Silvia Sasso, Maternity 1, 2019

With food, I investigate further the nature of the body. Isn’t there a direct link between food and the body in nature, indeed? Isn’t it true that without nutrition bodies themselves would not exist? Aren’t bodies and flesh (from animals) food themselves? When we love someone, don’t we say “I could just eat you up”, to stress both the pleasure of the taste and the desire to become one with it? The relationship between food and the body is so deep-seated that we can trace it in the very human anatomy: the belly almost resembles an apple; an egg cherishes a new life.

Silvia Sasso, Maternity 2, 2019

In some photos, this contrast between food and the body shows off aesthetic imperfections (as far as we take for granted the canonical beauty imposed by our society). What is the message you are sending? 

Coming back to the binary relation with food, an apple does not cease to be an apple if it is spotty, unripe, or too mature. The life cycle should not be read as a declining trend, but, rather as a continuum of events and emotions which mark us. A relaxed belly, in this sense, can be the result of any past event, like pregnancy, for example. I see the body as the most powerful tool we have to communicate — it speaks of us, both for who we are now, and for our past.

Silvia Sasso, Back, 2019

How do you approach beauty? Or the idea of it?

Beauty is not merely subjective, as it is the product of a specific historical and cultural moment. What is subjective is our perception of it, especially when referring to ourselves. In “Paura” (“Fear”), one of my last works, I denounce the subservience that many women feel to the stereotyped ideas of beauty.

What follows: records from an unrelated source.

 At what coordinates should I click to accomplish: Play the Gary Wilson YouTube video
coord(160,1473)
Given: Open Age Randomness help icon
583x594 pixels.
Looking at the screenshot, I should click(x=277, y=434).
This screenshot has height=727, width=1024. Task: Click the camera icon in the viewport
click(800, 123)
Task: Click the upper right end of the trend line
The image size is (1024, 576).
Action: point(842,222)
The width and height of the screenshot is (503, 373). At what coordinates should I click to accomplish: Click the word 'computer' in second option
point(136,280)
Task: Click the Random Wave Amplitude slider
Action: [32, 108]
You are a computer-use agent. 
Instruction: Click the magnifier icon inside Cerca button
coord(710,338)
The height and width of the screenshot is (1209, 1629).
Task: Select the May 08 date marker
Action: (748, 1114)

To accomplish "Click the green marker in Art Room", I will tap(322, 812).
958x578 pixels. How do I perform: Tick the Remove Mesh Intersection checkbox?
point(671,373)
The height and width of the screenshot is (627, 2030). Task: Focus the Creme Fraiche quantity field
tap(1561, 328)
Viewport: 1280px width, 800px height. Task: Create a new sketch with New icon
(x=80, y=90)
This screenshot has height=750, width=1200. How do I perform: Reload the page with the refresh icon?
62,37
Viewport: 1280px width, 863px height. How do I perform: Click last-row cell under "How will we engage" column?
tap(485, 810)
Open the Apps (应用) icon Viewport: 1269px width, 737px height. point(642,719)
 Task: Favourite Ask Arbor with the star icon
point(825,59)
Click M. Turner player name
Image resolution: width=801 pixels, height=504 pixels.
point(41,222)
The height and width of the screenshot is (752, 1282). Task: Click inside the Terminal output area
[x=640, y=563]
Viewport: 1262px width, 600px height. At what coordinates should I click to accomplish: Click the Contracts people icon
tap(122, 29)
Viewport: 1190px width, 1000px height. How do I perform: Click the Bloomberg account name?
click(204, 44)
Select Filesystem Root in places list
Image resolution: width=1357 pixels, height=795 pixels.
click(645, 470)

This often becomes a fear of not being skinny enough, charming enough, fit for the role that society imposes on us.

These fears are common to all women, not just one. In my project, I worked with the same model, stressing the concept of “One, No One, and One Hundred Thousand”. Different models would have produced many personal interpretations, turning something which is, unfortunately, ordinary, into a sporadic, individual event. I further emphasised this idea of beauty-fear through the clothes worn by the model. Fear is a ‘social’ emotion, induced by the superstructure imposed on us which, just like a dress, covers the real essence of being.

Silvia Sasso, Peel 1, 2019

I sense a feeling of abjection in your work – the pregnant body, spilt milk, a runny burrata. Have you ever thought about this? 

On a formal level, I try to create harmonic compositions, using pale colours, natural lights, and familiar items which do not scare the spectator away. This way, a deeper interpretation becomes possible, noticing the hidden meanings embedded in the work, and discovering abjection. Think about all those women that feel dried up while breastfeeding, not only by the act they repeat but by their very being during this phase. How many of them feel as if their skin is cracking; scratched by the pain?

Silvia Sasso, Milk, 2019

How do you reconnect with this play between repulsive/distorted objects and sensual bodies? 

I try to show repulsive contents using tender images/language, looking out for harmony. In this binary game, I often assign to still life the idea of repulsiveness, rather than to the body. This way I both contain its charge and safeguard the gentleness enclosed in the narrative linked to the body.

Silvia Sasso, Transizione 1, 2021

The subjects of your works are often naked exposed women or children. Yet the approach is violent, as they find themselves trapped into plastic bags, a fishbowl, paired to chicken legs. Is there a critique of society?

Nudity – both feminine or infantile –  symbolises the lack of superstructures, becoming a critique to society when stripped from any given construct. Naked, the body also narrates the true essence of being. Covering it with an item of clothing would have hidden the intimacy of being, also attributing to the body the item’s biased meaning, deviating it from an ontological focus.

As for juvenile nudity, I’ve only used it in a more circumscribed way. In “Lockteen”, for example, it becomes the medium throughout which a child narrates his experience of the lockdown. Objects like the fishbowl recall the physical constraint, the difficulty, and the asphyxiation produced by this confinement, especially in children.